La interpretación que damos a lo que dicen y hacen los demás depende de nuestra percepción. Y es algo que en el mundo moderno parecemos haber olvidado.
No solo no dudamos de nuestras interpretaciones, demostrando que carecemos del mecanismo más básico del pensamiento crítico, sino que además compartimos nuestra opinión con el mundo entero sin medir sus consecuencias.
No todas las opiniones son válidas, sino que lo válido es que todo el mundo pueda expresar lo que opina.
Es decir, que, si bien la libertad de expresión está a la orden del día y todos nos abanderamos con su causa, olvidamos que para proteger este derecho debemos aprender a opinar con sentido.
Opinando con sentido
Hay un peso en nuestras decisiones y sobre todo la influencia que las emociones propias podían tener sobre nuestro criterio. Es por eso que lo más importante es acostumbrarte a prestar atención a lo que dice otra persona y, en la medida de lo posible, procura entrar en su mente. Por lo general, primero hay que aprender muchas cosas antes de poder juzgar la acción de otro con conocimiento”.
Es fundamental que nos pongamos en el lugar del otro, encontrando la fuerza para moderar nuestras emociones.
La función de las emociones es orientar nuestro comportamiento, porque nos ponen en contacto con valores o contravalores. En su normal funcionamiento son útiles, por eso se han mantenido a lo largo de la evolución.
Todas estas emociones pueden confundir al sujeto si no están bien calibradas”. De manera que estas pueden acabar influyendo en nuestro comportamiento de manera negativa. “Podemos sentir miedo ante situaciones no peligrosas, el amor puede convertirse en una pasión funesta y la furia convertirse en una acción incontrolable.
Templar las emociones es, por tanto, la única forma de enfrentarnos a un análisis crítico de la expresión del otro Y para ello, requerimos de un poco de empatía.
En los zapatos del otro
Sabemos que no todas las opiniones son válidas, que emitirlas sin ton ni son, sin medir sus consecuencias, puede afectar a nuestras relaciones. Y sabemos que, en buena medida, erramos al juzgar porque nos dejamos influenciar por lo que sentimos, algo que no siempre facilita que seamos sensatos.
Para poder intentar entender lo que se nos dice o lo que el otro hace desde su perspectiva, primero debemos templar las emociones. Y para ello, la psicología nos recomienda:
Haz una pausa consciente. Antes de responder o emitir un juicio, respira profundamente tres veces. Este gesto corta la reacción impulsiva y da espacio a mirar las cosas con serenidad.
Detecta tu emoción dominante. Pregúntate, ¿qué sientes? Identificar si es rabia, miedo o tristeza te ayuda a separar la emoción del juicio.

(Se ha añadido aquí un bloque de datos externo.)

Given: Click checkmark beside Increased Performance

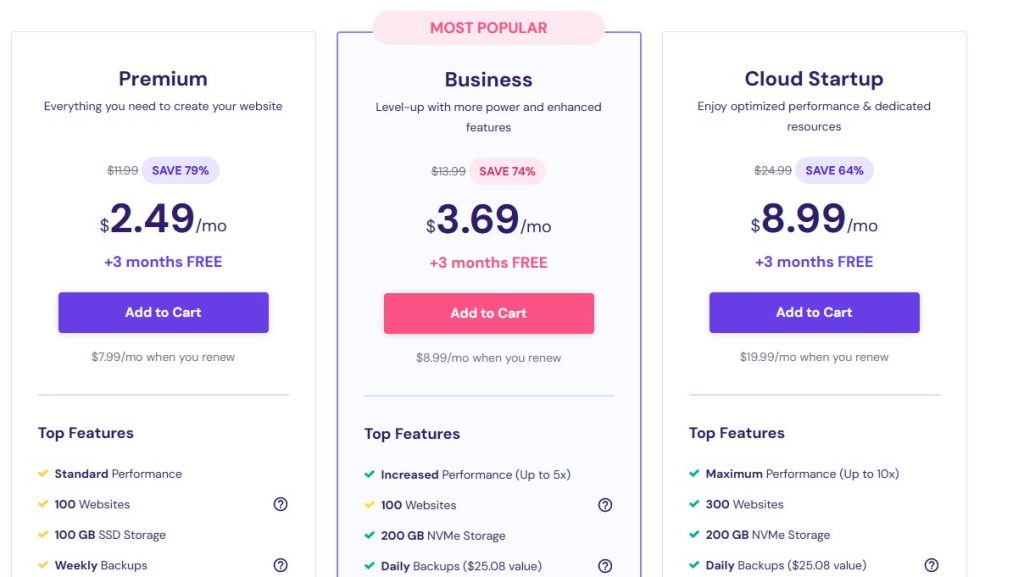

Cambia de perspectiva. Intenta ponerte en el lugar de la otra persona. ¿Qué historia, preocupación o circunstancia podría haber detrás de lo que ha dicho o hecho?
Retrasa tu opinión. No siempre es necesario opinar en el momento. Guardar silencio y esperar te permite observar con mayor claridad y evitar malentendidos. Oblígate a cuestionarte si eso es realmente lo que piensas antes de opinar en voz alta o en redes sociales.
Practica la empatía y la escucha activa. Escucha sin interrumpir, formula preguntas en lugar de dar por hecho y valida las emociones del otro, aunque no compartas su punto de vista.
Tienes que tomar conciencia de tu propia libertad para no convertirte en esclavos de tus heridas y hacerte responsable de tu vida y tu felicidad.